Have you ever wondered why the Queen wears a crown? Would you be surprised to hear it has a religious origin?
If you’ve ever seen religious art, you’ll be familiar with the halos that are often painted around the heads of holy people and deities. This custom of painting golden halos around heads has been customary for centuries and can be seen in art depicting pagan deities from Ancient Egypt, Greece and Rome, as well as in artwork from Ancient Asia.

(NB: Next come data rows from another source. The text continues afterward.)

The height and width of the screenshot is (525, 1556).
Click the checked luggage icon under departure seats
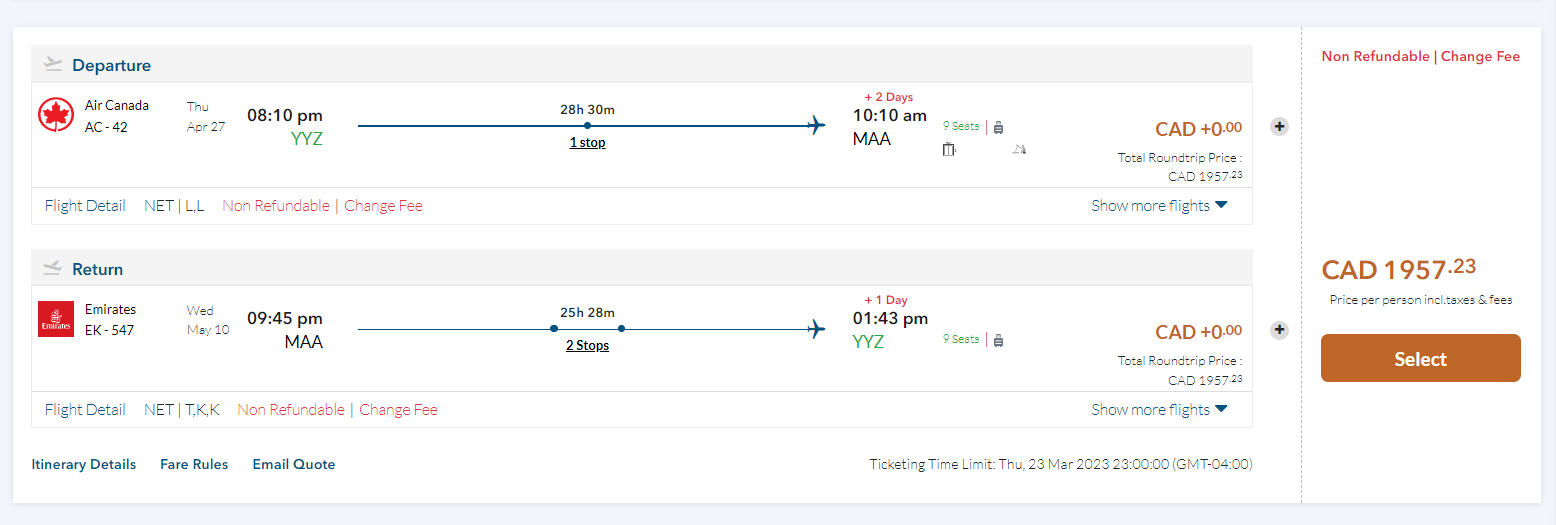click(949, 150)
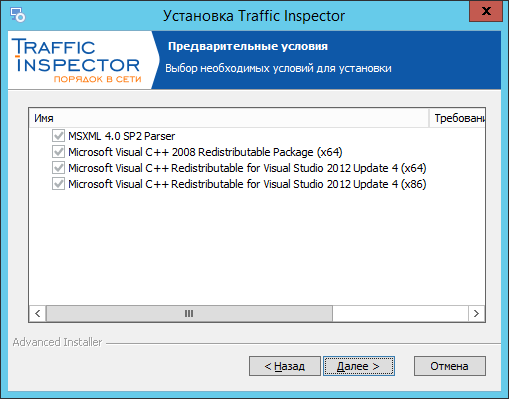This screenshot has height=399, width=509.
Task: Click the left scroll arrow of the list
Action: tap(38, 314)
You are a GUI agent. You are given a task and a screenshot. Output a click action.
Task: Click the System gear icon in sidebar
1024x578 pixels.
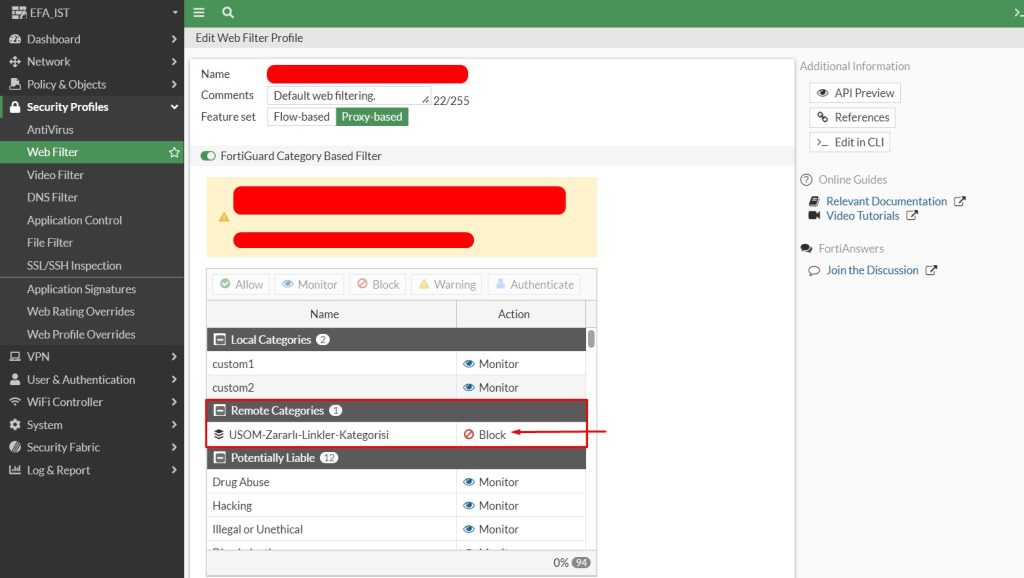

During these ancient times, Emperors, Kings and Queens were believed to have been given the gift to rule by the grace of God, so that it was generally believed that they had a relationship with God that made them closer to being holy than your average Joe on the street. Some even went so far as to claim direct familial links with deities. For example, the Pharaoh of ancient Egypt was believed to be the son of the Sun god, Ra and the Japanese Emperor was considered to be a descendant of the Sun goddess, Amaterasu. I need to research this further but seeing that sun gods were amongst the earliest pagan deities, I wonder if the sun-god connection may be linked to the sun-like rays that were drawn around royal and holy heads in paintings.
Here are a few images of deities and holy figures that have been pictured with different forms of halos:
To symbolize their privileged relationship with the divine, Emperors, Kings and Queens sought to emulate the “halo effect” that is so often seen in paintings by giving themselves a real life halo in the form of a crown.
Early crowns were made of feathers or (more famously) of gemstones and precious metals like gold.
To this day the British monarchy has retained the tradition of wearing a crown made of shiny precious metal and gemstones.